Five years ago I asked for more support as my son transitioned to adolescence – trauma related issues came to the surface in different ways and the same parenting strategies were not working for me. Hormones had kicked in and the level of anger escalated quickly sometimes – and he wasn’t as ready to do what I asked of him. He was diagnosed with RAD and had never been that ready, but I had found ways, and we always had fun together. Ours was a happy home. But now he wanted to be on his own more, and there was more pushing me away.
My son, who had always loved school, started to school refuse around this same time, when Social Care came back into our lives, after a period of absence, to conduct an assessment. Try as I might nothing worked. CAMHS couldn’t help. School didn’t want to know and said he was a great kid and they could see no problems – the implication was the problems were at home. Social Care seemed to have two explanations for it: either I was not parenting effectively, or my child was naughty/lazy. Not one professional had thought that maybe having social workers back in his life could have been a trigger to a traumatising removal, from school, from my child’s first family. And I didn’t even know about his removal from his birth family from school at this stage. Even thinking about it now makes me feel upset. A six year old child going off to school – and never going home, forever separated from his siblings. How could this not affect a child?
The school refusal had a massive impact on our life – its knock on effects were that I could barely leave the house and I lost the business I had been trying to build. I needed respite in a way that I had never needed it before, with having to provide 24/7 therapeutic parenting care – yet I couldn’t access it, except by returning my child to care under a Section 20 Care Order. This was the only way the local authority would agree to provide it. My child was completely freaked out about the idea of going into foster care as it was – but I needed a break. We were in a stuck place and a family at the edge of crisis.
Even though my child was on DLA, diagnosed with RAD and ADHD – to the authority, in terms of the professionals allocated to work with us, he was a ‘normal’ child and his disabilities were not recognised as such. We didn’t ever meet with adoption social workers or those in the disabilities team. It also didn’t help that CAMHS, who provided therapy, and the local authority, weren’t really communicating with each other.

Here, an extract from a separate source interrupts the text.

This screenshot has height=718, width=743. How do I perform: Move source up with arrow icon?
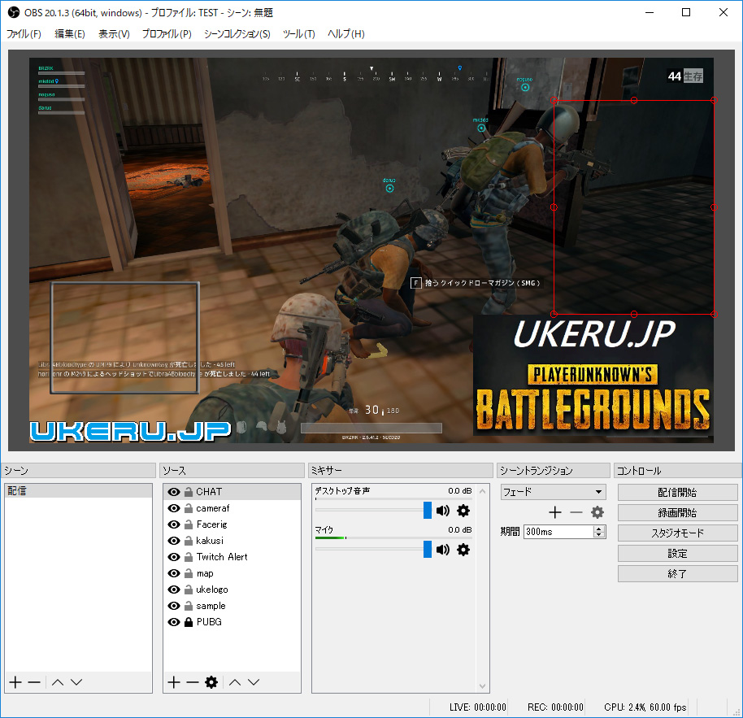(x=235, y=682)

Several years later a virtual head became involved who recognised the school refusal as anxiety related. But by this time my son was a ‘looked after child’ again – care proceedings had been instigated by the local authority and concluded with a Section 31 Care Order, with the school refusal being considered a reason for the threshold of ‘beyond parental control’ being met. This was after my son had attended school in foster care during the care proceedings. He was not attached to his foster carer. He didn’t mind leaving the foster carers home.
Initial care proceedings concluded with my son coming home under ‘Placement with Parents’ regulations, but almost as soon as he came home the school refusal started again. The court approved Care Plan was for foster care respite, but my child barricaded himself in a wardrobe in his bedroom when it was time to go. Again I was made to feel a failure and there was no support – I couldn’t control my child. Worse was to come. Under the Section 31 Care Order my son was permanently removed when I reported a concerning incident, hoping that he might be able to have respite in the children’s home, which he preferred to foster care. I hoped by reporting he would finally get specialist therapeutic support for his trauma issues.
The local authority Care Plan was for foster care – as far as they were concerned he would never go home. It was fortunate that no foster carers could be identified who were willing to accept him – this meant he could stay in the children’s home, which he preferred. We were a family but found ourselves torn apart and described as a ‘placement breakdown’. In the children’s home where he lived my son was put on an ‘anxiety reduction’ education programme by the virtual head. The programme meant he was tutored in the children’s home for two years and he finally managed to access education, in a way that was not previously provided to him as an adopted child.
Now that my son is 17 and we are reunified for a year, I still feel so anxious whenever he school refuses. Thank goodness no one can take him away at this age, against his wishes, blaming my parenting. We have fantastic support from a specialist adoption therapist who explains to the local authority that school refusal is not because of what happens at home – it is because of what happened, or what happens, outside the home. Home is where the problems emerge.